Gubernur Pastika kemudian mencabut SK tersebut dan menerbitkan SK 1727/01-B/HK/2013 tentang izin studi kelayakan rencana pemanfaatan, pengembangan, dan pengelolaan wilayah perairan Teluk Benoa pada 16 Agustus 2013. Namun, penerbitan SK baru itu dianggap sekadar revisi dari SK pertama dan tetap mengizinkan PT TWBI melakukan kegiatan reklamasi di Teluk Benoa.
Pada 30 Mei 2014, Presiden RI saat itu Soesilo Bambang Yudhoyono menerbitkan Perpres 51/2014 yang mengizinkan reklamasi di wilayah konservasi Teluk Benoa.
Tak berapa lama, KKP menerbitkan izin lokasi reklamasi pada 25 Agustus 2014 sebagai perubahan izin lokasi sebelumnya. Izin ini kemudian menjadi landasan hukum penyusunan Amdal bagi PT TWBI.

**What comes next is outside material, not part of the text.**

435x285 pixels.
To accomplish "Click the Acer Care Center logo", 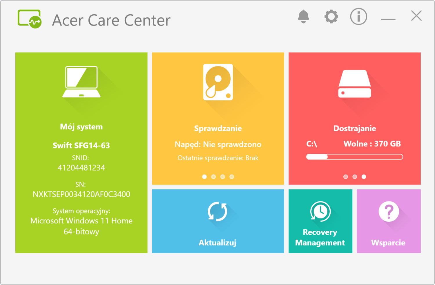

Hingga akhirnya pada 27 Agustus kemarin, KLHK menyatakan Amdal proyek reklamasi masih perlu dilengkapi. Selain itu izin yang dipegang PT TWBI telah kedaluarsa sejak pukul 00.00 WIB tanggal 26 Agustus 2018. Artinya, PT TWBI tak memiliki izin untuk melanjutkan pembangunan proyek.